Artikel 3
Het is verboden een middel als bedoeld in de bij deze wet behorende lijst II dan wel aangewezen krachtens artikel 3a, vijfde lid: A. binnen of buiten het grondgebied van Nederland te brengen; B. te telen, te bereiden, te bewerken, te verwerken, te verkopen, af te leveren, te verstrekken of te vervoeren; C. aanwezig te hebben; D. te vervaardigen.
Gerelateerde rechtspraak
ECLI:NL:HR:2006:AU9130 - Hoge Raad - 10 april 2006
ECLI:NL:HR:2015:3309 - Hoge Raad: Beoordeling van uitbuiting bij mensenhandel vereist brede toets - 23 november 2015
Voor het bewijs van (het oogmerk van) uitbuiting bij mensenhandel (art. 273f Sr) is niet alleen de mate van keuzevrijheid van het slachtoffer van belang. De rechter moet alle omstandigheden van het geval meewegen, zoals het economisch voordeel voor de verdachte.
ECLI:NL:HR:2020:1523 - Ontneming en Onschuldpresumptie: 'Voldoende Aanwijzingen' Vereist Bewijs Buiten Redelijke Twijfel - 28 september 2020
De Hoge Raad stelt dat de eis van 'voldoende aanwijzingen' voor andere strafbare feiten in een ontnemingszaak (art. 36e lid 2 Sr) verenigbaar moet zijn met de onschuldpresumptie. Dit betekent dat buiten redelijke twijfel moet worden vastgesteld dat de betrokkene die feiten heeft begaan.
ECLI:NL:HR:2014:194 - Witwassen zonder brondelict: bewijslast OM en toetsingskader rechter - 27 januari 2014
Bij een witwasverdenking zonder direct bewijs voor een brondelict moet het OM een witwasvermoeden onderbouwen. Een verklaring van de verdachte, hoe onvolledig ook, kan het OM verplichten nader onderzoek te doen om een legale herkomst met voldoende zekerheid uit te sluiten voor een veroordeling.
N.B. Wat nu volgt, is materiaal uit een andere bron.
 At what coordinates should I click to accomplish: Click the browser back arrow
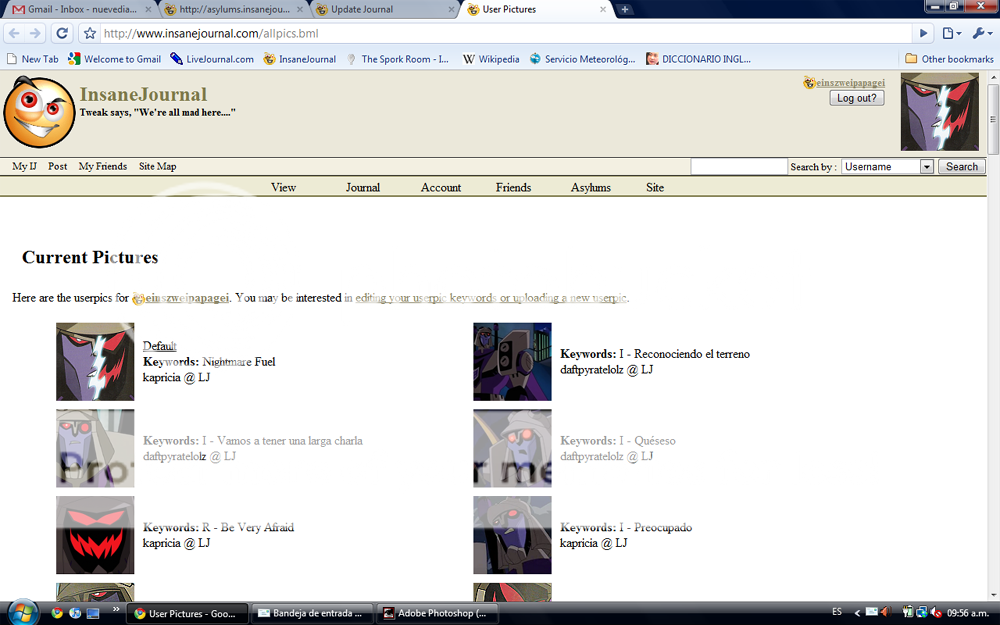click(x=14, y=33)
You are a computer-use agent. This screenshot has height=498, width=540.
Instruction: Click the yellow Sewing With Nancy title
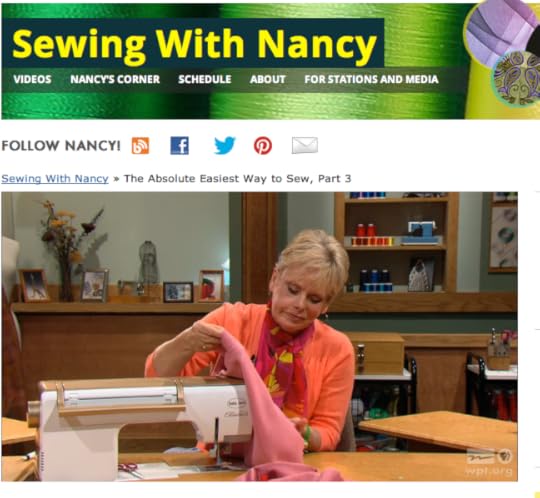click(x=195, y=44)
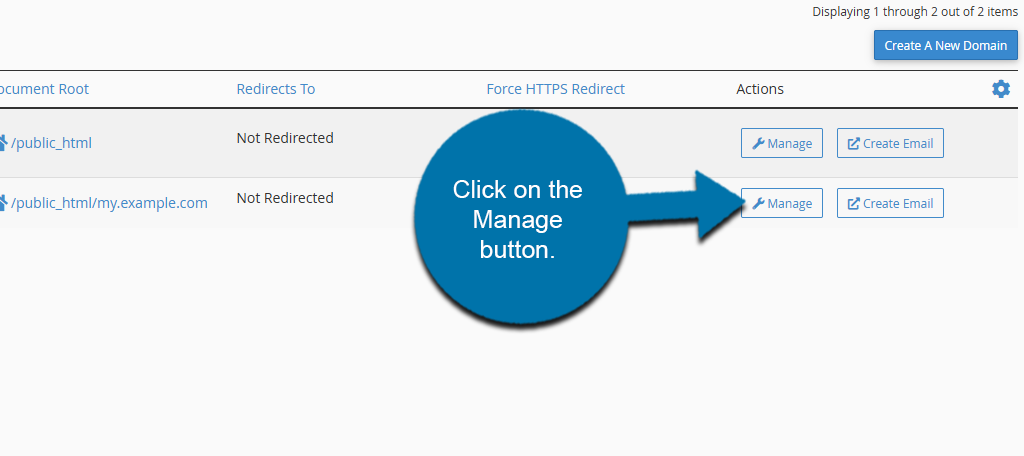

ECLI:NL:HR:2016:23 - Gedoogbeleid Coffeeshop: Passief gedogen wekt geen gerechtvaardigd vertrouwen - 18 januari 2016
Passief gedogen van een grote, externe voorraad door een coffeeshophouder is onvoldoende om het gerechtvaardigd vertrouwen te wekken dat geen vervolging zal plaatsvinden. De vervolgingsbeslissing van het Openbaar Ministerie is slechts in zeer beperkte mate toetsbaar door de rechter.
ECLI:NL:HR:2015:3031 - APV-verbod op drugsgebruik naast de Opiumwet: een kwestie van motief - 12 oktober 2015
Een gemeentelijk verbod (APV) op openlijk drugsgebruik is verbindend en treedt niet in de materie van de Opiumwet. De Opiumwet, gericht op volksgezondheid, stelt het gebruik zelf niet strafbaar. De APV, gericht op openbare orde, mag dit wel aanvullend regelen vanwege het andere motief.
ECLI:NL:HR:2015:3328 - Verbindendheid lokaal blowverbod: APV mag openbaar drugsgebruik verbieden - 16 november 2015
Een gemeentelijke verordening (APV) die openbaar drugsgebruik verbiedt, is verbindend. De Opiumwet stelt het gebruik zelf niet strafbaar, maar het aanwezig hebben. De APV-bepaling dient de openbare orde en dupliceert de Opiumwet, die de volksgezondheid beschermt, niet en is dus toegestaan.
ECLI:NL:HR:2015:3696 - Medeplegen van aanwezig hebben hennepkwekerij: sleutelbezit en aanwezigheid voldoende - 21 december 2015
Voor het bewijs van medeplegen van het opzettelijk aanwezig hebben van een hennepkwekerij is het voldoende dat verdachten zich bij het pand bevonden, over een sleutel beschikten, er eerder waren geweest en een van hen spontaan meldde dat er hennep werd geteeld.
ECLI:NL:HR:2016:874 - Verbeurdverklaring en ontneming: verrekening is in beginsel noodzakelijk - 16 mei 2016
De Hoge Raad oordeelt dat verbeurdverklaring, net als de ontnemingsmaatregel, strekt tot het afnemen van criminele winst. Daarom is het oordeel van een hof dat een verbeurdverklaard geldbedrag niet in mindering wordt gebracht op het te ontnemen voordeel in zijn algemeenheid onjuist en ontoereikend gemotiveerd.